When I started photography, it was a fun way to get out and go hiking and record where I've been. But when my friend and fellow photographer Brad Carson of BAC Imaging let me print in his "closet" darkroom, I wouldn't be exaggerating if I were to say that it changed my world! Suddenly, photography became an art form and took on a much more serious tone for me. I KNEW that I would pursue this for the rest of my life.
As I grew as a photographer, the incorporation of digital photography grew as well. I saw that as another avenue to explore. A more cost effective way to add color photography to my repertoire of skills. Abandoning my darkroom, I sold all of my equipment to acquire a professional inkjet printer. At the time there was only one brand that had the technology to create an archival inkjet print; Epson.
To this day I still print on Epson printers for my color digital photography. But, because it's digital, there is a certain disrespect associated with it. As if being able to print consistent results somehow made the process less of an art.

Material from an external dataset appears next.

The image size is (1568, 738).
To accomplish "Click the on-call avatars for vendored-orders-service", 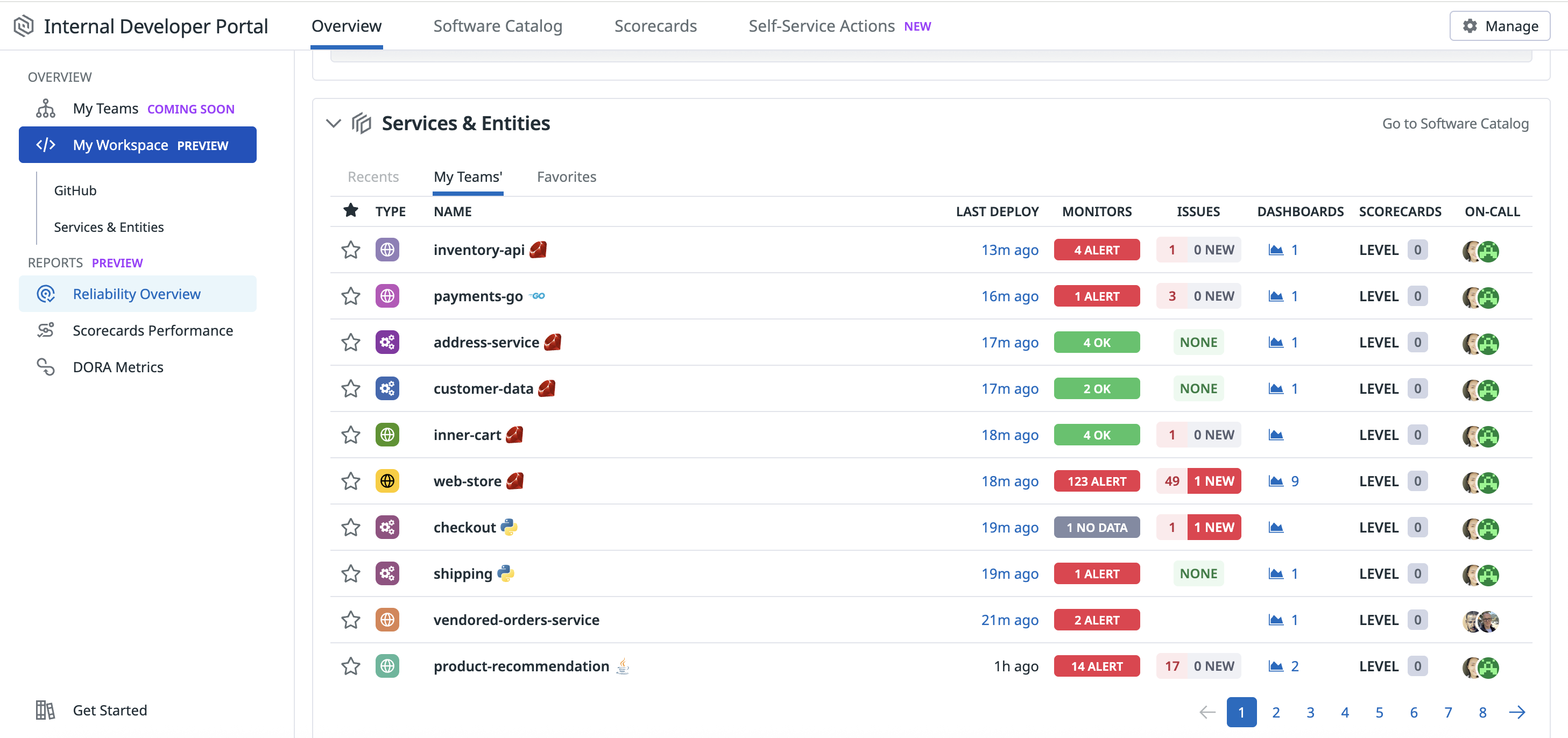I will point(1480,621).
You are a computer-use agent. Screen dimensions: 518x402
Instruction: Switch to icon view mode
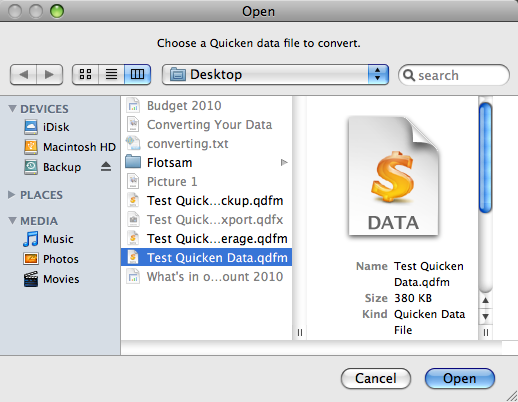pyautogui.click(x=85, y=74)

What makes the process less respected are those photographers out there who themselves disrespect the art. Because digital printing is easy and consistent they think lowly of their creations and put an extremely low value to it. They relinquish control and allow their "art" to be printed on the cheapest materials by automated processes that don't give a damn about quality OR self-respect. Just so they can make $1.00 and not have to work for it.
If they don't respect their art, why would you?
That's why I never hand the printing controls over to anyone else. No one else can print my art the way I do because no one else cares about it as much as I do.
Slight tangent, but it adds to my reasoning for returning to darkroom printing.
It's part of me. And I want it to be part of you too.